No but my MIL is not called Mum because she's not English. I don't think I would call her what my husband calls her, it seems odd. I do love her to bits and she is amazing, but she's not my mum. I call my husband's grandparents granny and grandad (equivilent) though and I don't find that odd.

familyfarm · 04/07/2016 16:38

My friend does. In her culture (Indian) that's what is done, and she doesn't mind. Yes it is odd, but I suppose it's a term of endearment.

Asprilla11 · 04/07/2016 16:43

Coming from Newcastle I can assure you the word is 'Mam' not Mum Grin

KurriKurri · 04/07/2016 16:43

No I called her by her first name, My DDIL calls me by my first name and my DS calls his DMIL by her first name.

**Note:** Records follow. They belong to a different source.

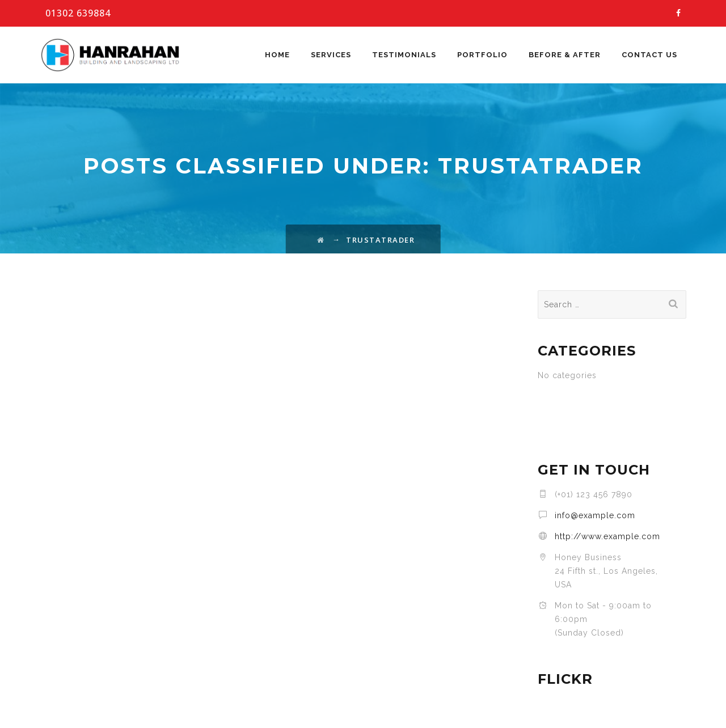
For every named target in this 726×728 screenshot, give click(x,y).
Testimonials (404, 54)
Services (331, 54)
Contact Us (649, 54)
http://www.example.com (607, 536)
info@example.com (595, 515)
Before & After (564, 54)
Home (277, 54)
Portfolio (482, 54)
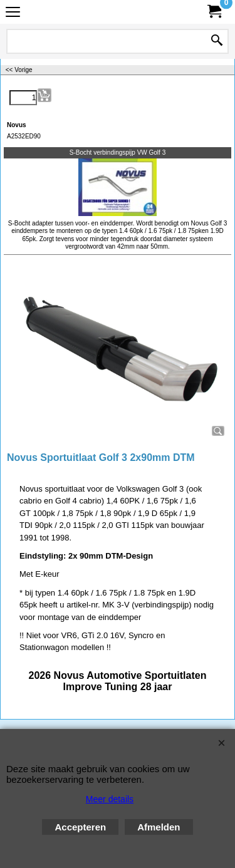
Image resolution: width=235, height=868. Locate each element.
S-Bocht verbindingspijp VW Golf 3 (117, 152)
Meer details (110, 799)
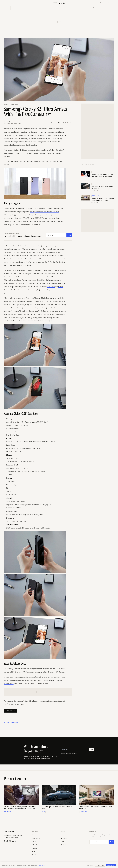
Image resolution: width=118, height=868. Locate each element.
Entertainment (24, 8)
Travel (33, 8)
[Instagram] (4, 841)
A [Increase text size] (71, 122)
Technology (14, 104)
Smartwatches (8, 683)
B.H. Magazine (109, 8)
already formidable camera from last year (44, 212)
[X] (10, 841)
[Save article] (63, 122)
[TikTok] (15, 841)
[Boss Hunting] (59, 3)
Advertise (64, 838)
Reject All (100, 865)
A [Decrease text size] (68, 122)
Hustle (14, 8)
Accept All (111, 865)
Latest (7, 8)
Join (69, 235)
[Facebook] (7, 841)
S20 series (27, 135)
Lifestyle (41, 8)
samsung (7, 722)
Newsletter (97, 8)
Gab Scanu (51, 286)
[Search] (103, 3)
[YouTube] (13, 841)
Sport (62, 8)
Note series (32, 145)
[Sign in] (111, 3)
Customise (90, 865)
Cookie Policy (41, 865)
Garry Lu (8, 122)
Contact (63, 845)
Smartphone (15, 722)
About (63, 835)
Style (56, 8)
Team (63, 841)
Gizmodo (25, 221)
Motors (49, 8)
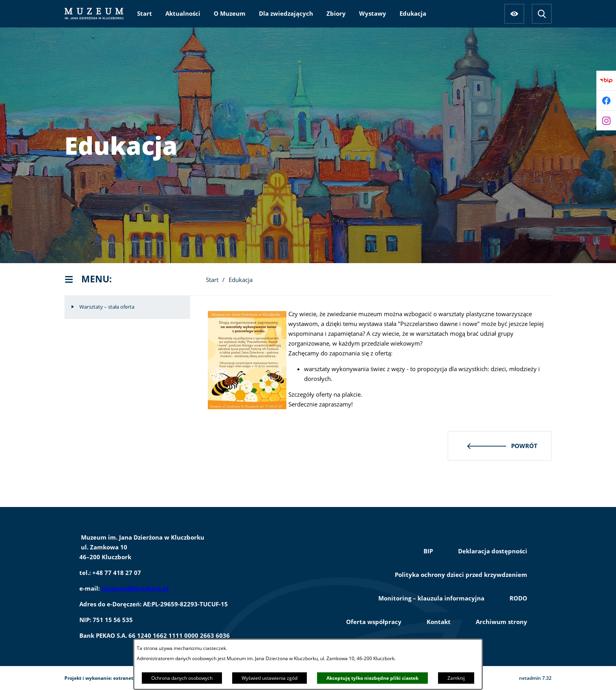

I always found it harder with my FIL though - I never knew what to call him - he didn't encourage either use of his first name so I used Dad - but I could tell he wasn't keen on me using that either, He'd probably have preferred it if I'd called him Mr Kurri'sFIL. I never worked out if he was grumpy/stand-offish or desperately shy - but all encounters were awkward.

malika54 · 04/07/2016 20:41

I do. In their (indian) culture it would be highly disrespectful if i didn't. It was a bit weird to start with, but I'm over it and she's lovely anyway Grin

awkward91 · 04/07/2016 21:43

I don't.
Although were kind-of-ish getting on now she's been vile in the past. For the first 4/5 years of mine and DPs relationship I didn't call her anything, which made for some difficult times and now I just call her by her first name.

DP tried to call my mum, 'mum' once and she was horrified! Now he calls her by her first name too.